The model may use and/or include flux balance analysis, such cooperative tradeoff flux balance analysis. Flux balance analysis is configured to optimize a particular object (e.g., biological or biochemical objective). Cooperative tradeoff flux balance analysis may prioritize and/or reward multiple variables, such as community-wide/individual growth (corresponding to a full microbial community), taxon-specific growth (specific to a given taxon) and/or production of short-chain fatty acids. It will be appreciated that community-wide/individual growth can represent a degree to which a community of bacteria (i.e., a group of different bacterial speciese that live and interact within a shared environment) grows (e.g., across simulated time points).
The model may have been trained using data corresponding to subjects that have experienced and/or been diagnosed with C. difficile infection and/or recurrent C. difficile infection. Additionally or alternatively, the model may be configured to generate predictions that assume that a subject has experienced at least a threshold number of C. difficile infections (e.g., at least one, at least two, at least five infections) or that has or has been diagnosed with recurrent C. difficile infection.
It will be appreciated that disclosures presented herein that relate to C. difficile may be expanded or altered to additionally or alternatively relate to other pathobionts. For example, in some embodiments, a model disclosed herein (e.g., that uses flux balance analysis, cooperative tradeoff flux balance analysis, etc.) may be configured to predict production of, existence of, or amount of one or more other microbial metabolites (e.g., short-chain-fatty-acids, hydrogen sulfide or trimethylamine N-oxide). Thus, disclosed embodiments present a new path forward in engineering the ecological composition and metabolic outputs of microbiota to prevent and treat disease.

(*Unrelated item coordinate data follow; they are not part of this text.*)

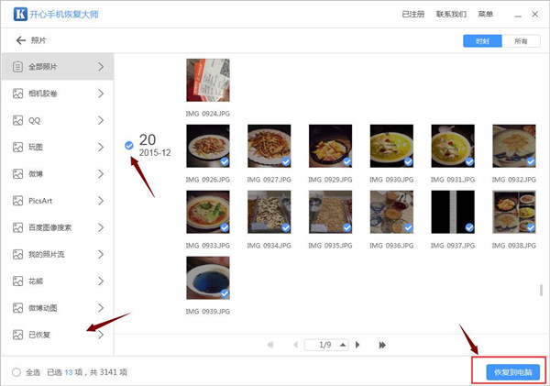550x386 pixels.
Task: Expand the 全部照片 category chevron
Action: (x=100, y=67)
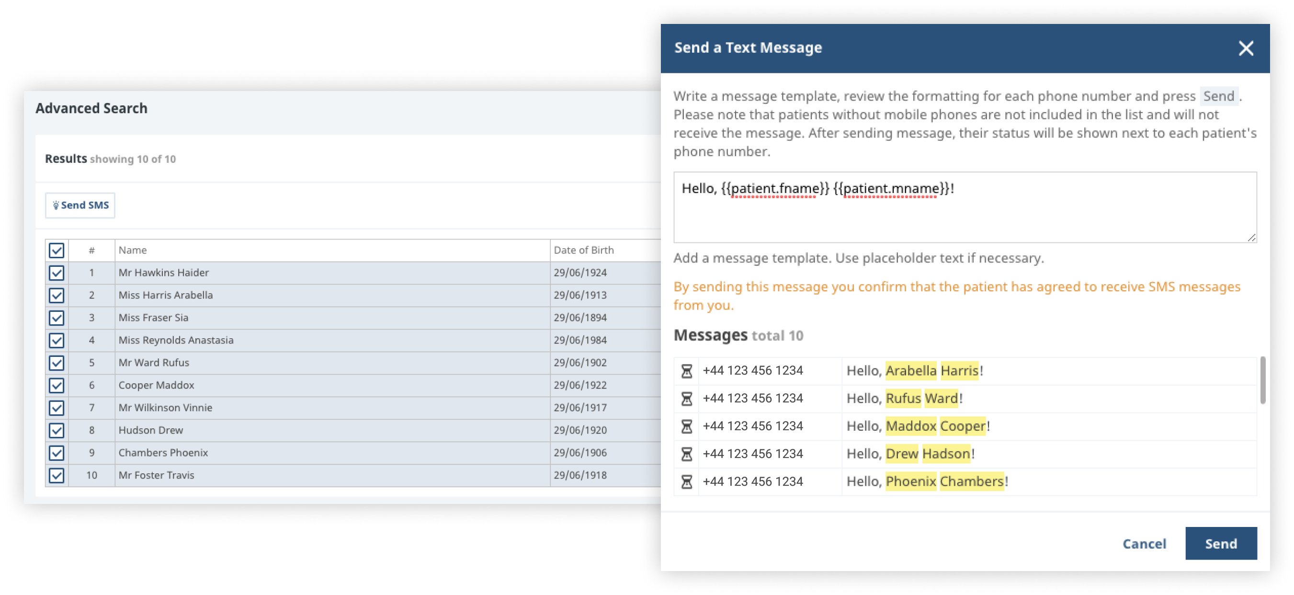Click the {{patient.fname}} placeholder in the template
The height and width of the screenshot is (595, 1294).
(x=774, y=188)
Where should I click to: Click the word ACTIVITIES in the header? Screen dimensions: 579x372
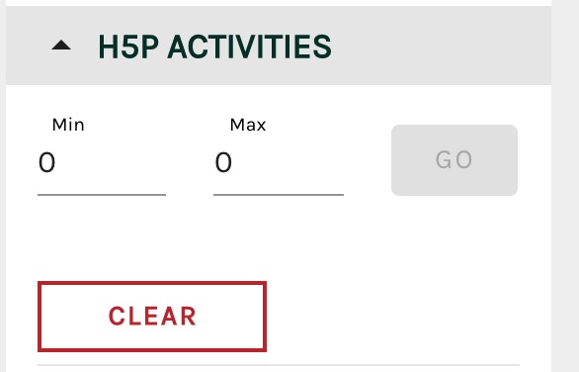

Implementation of, execution of, and/or assessment of the model may be augmented with recommending and/or initiating an intervention comprising (for example) one or more antimicrobials, prebiotics, probiotics, fecal microbiota transplants, dietary interventions, or a combination thereof. In certain embodiments, the intervention further comprises generating an intervention efficacy score by comparing the engraftment potential of the engraftment bacteria with and without the intervention. a specific example is where the intervention efficacy score comprises a ratio of the engraftment potential of the engraftment bacteria with and without the intervention.
An intervention of specific interest is where the probiotic and the fecal microbiota transplant interventions comprise treatment bacteria, and wherein the model is augmented with one or more genome-scale metabolic models (GEMs)for the treatment bacteria having a taxon abundance approximating a gut exposure of interest.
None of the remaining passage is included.